We know that if $E\to M$ is a complex vector bundle of rank $k$, then there exist a manifold $T=T(E)$ and a proper smooth map $f:T\to M$ such that
$f^*:H^*(M)\to H^*(T)$ is injective
$f^* E\cong L_1\oplus\dots\oplus L_k$, where $L_j\to M$ is a line bundle, $j=1,\dots,k.$
We can use the splitting principle to show, for example, that $ch(E\otimes F)=ch(E) ch(F)$, given two complex vector bundles. Let suppose that it exists a map $\tilde f$ that splits both $E$ and $F$ and whose pullback is an injection:
$$\tilde f^*ch(E\otimes F)=ch(\tilde f^*(E\otimes F))=ch(\tilde f^*E\otimes f^*F)=ch(\tilde f^*E)ch(\tilde f^*F)=\tilde f^*(ch(E)ch(F))$$
and since $\tilde f$ is an injection we have proved the identity. But how can I find the map $\tilde f$.
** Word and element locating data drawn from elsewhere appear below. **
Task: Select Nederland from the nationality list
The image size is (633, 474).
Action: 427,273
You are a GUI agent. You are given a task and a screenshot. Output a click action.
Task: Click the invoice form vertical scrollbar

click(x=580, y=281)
I have the idea we have two distinct maps for $E$ and for $F$.
Thank you!
You are correct in noting that if $f : T(E) \to M$ is the map for which $f^*E$ splits, there is no reason to expect that $f^*F$ splits. For example, if $E$ is a line bundle then $T(E) = M$ and $f = \operatorname{id}_M$, but $\operatorname{id}_M^*F = F$ which need not be a sum of line bundles. However, there is a simple way to resolve this.
Note that $f^*F \to T(E)$ is a complex vector bundle, so there is a map $g : T(f^*F) \to T(E)$ such that $g^*(f^*F)$ splits and $g^*$ is injective on cohomology. Letting $h = f\circ g : T(f^*E) \to M$, we see that $h^*E$ and $h^*F$ split as a sum of line bundles, and since $f^*$ and $g^*$ are injective of cohomology, so is $h^* = g^*f^*$. Now you can show that $h^*\operatorname{ch}(E\otimes F) = h^*(\operatorname{ch}(E)\operatorname{ch}(F))$ and hence $\operatorname{ch}(E\otimes F) = \operatorname{ch}(E)\operatorname{ch}(F)$.